La France, qui a enregistré en 2025 plus de décès que de naissances pour la première fois depuis la fin de la Seconde Guerre mondiale, rentre dans le rang d'une Union européenne dont le solde naturel est négatif depuis une décennie.
Selon les chiffres compilés par Eurostat, le solde naturel de l'Union européenne (Royaume-Uni compris jusqu'en 2020) est devenu négatif en 2015. Depuis 2020, le nombre de décès dans l'Europe des 27 est même devenu supérieur, chaque année, de plus d'un million à celui des naissances.
La France est le dernier grand pays de l'UE à basculer en négatif.
Depuis sa réunification en 1990, l'Allemagne a toujours connu moins de naissances que de décès, tandis que le solde naturel italien est passé en négatif en 1993, le solde polonais en 2013 et le solde espagnol en 2015, précise Eurostat.

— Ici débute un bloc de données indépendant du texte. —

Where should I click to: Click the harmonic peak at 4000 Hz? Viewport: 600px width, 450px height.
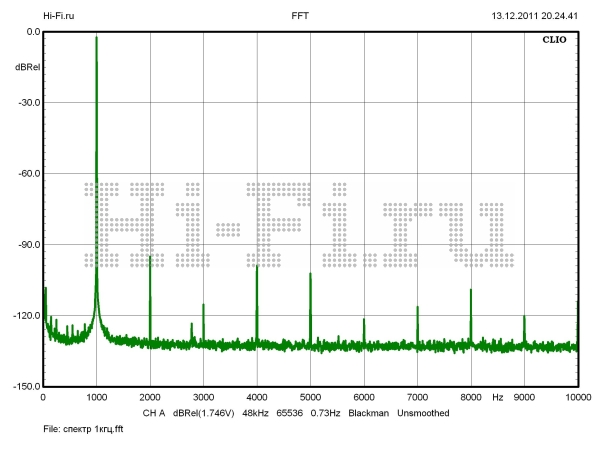[257, 266]
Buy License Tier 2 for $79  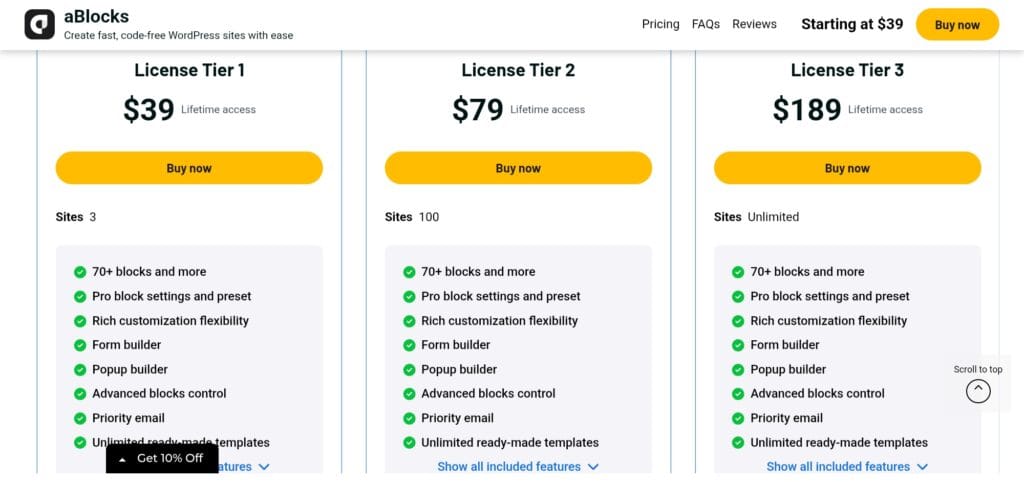point(518,168)
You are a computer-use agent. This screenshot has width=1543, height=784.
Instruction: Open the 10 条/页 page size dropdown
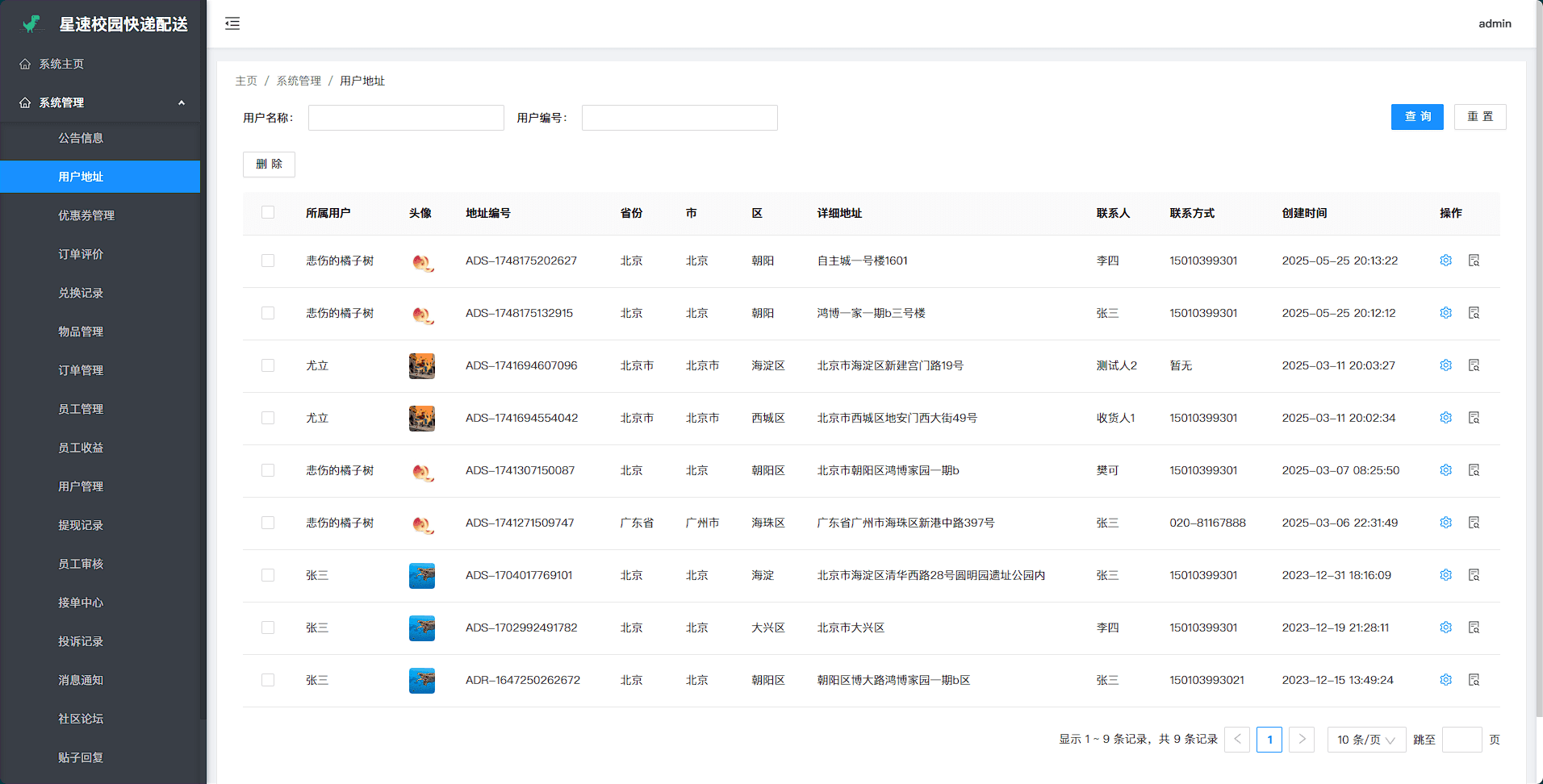tap(1365, 740)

Selon les chiffres les plus récents d'Eurostat, en 2024, la France, l'Irlande, la Suède, Chypre, le Luxembourg et Malte étaient les seuls pays de l'Union à afficher un solde naturel positif, soit six pays sur 27. Le Danemark est lui à l'équilibre.
- Baisse attendue de la population -
En France comme chez ses voisins, le basculement en négatif du solde naturel résulte à la fois d'une baisse de la fécondité et d'une hausse de la mortalité, dans une Europe où les "baby-boomers", génération nombreuse née après la Seconde Guerre mondiale, sont depuis longtemps entrés dans le troisième âge.

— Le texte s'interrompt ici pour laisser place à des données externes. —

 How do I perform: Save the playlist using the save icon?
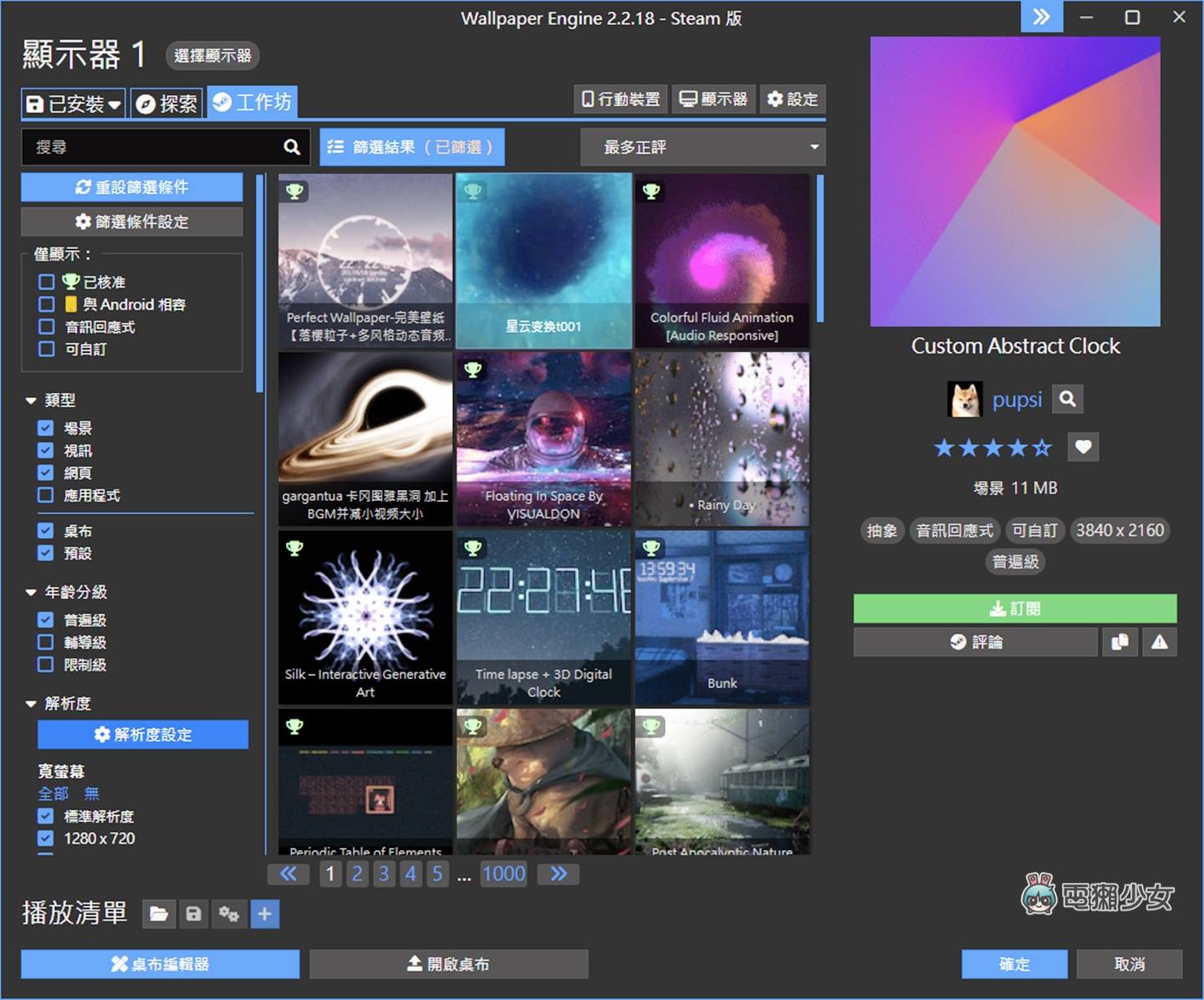193,914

Selon Eurostat, le nombre de naissances chez les Vingt-Sept a chuté de 15% entre 2013 et 2023, tandis que le nombre de décès augmentait de 10%.

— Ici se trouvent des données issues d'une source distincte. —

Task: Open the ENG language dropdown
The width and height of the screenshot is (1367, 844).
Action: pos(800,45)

Sur la même période, le taux de fécondité dans l'UE a baissé de 1,5 à 1,4 enfant par femme.
Si la France n'échappe pas à cette baisse, son taux de fécondité, passé de 2 à 1,6 entre 2013 et 2023 (1,56 en 2025 selon l'Insee), reste l'un des plus élevés dans l'Union européenne, selon Eurostat, bien supérieur à ceux de l'Allemagne (1,4 en 2023), de l'Italie (1,2), de la Pologne (1,2) et de l'Espagne (1,1).
Malgré un solde naturel négatif depuis une décennie, la population de l'Europe des 27 a continué à augmenter ces dernières années, tirée par un solde migratoire positif.
Mais selon ses dernières projections publiées en 2023, l'Union européenne s'attendait, dans son scénario central, à atteindre un pic de population en 2026, avant d'entamer une lente décrue à partir de 2027.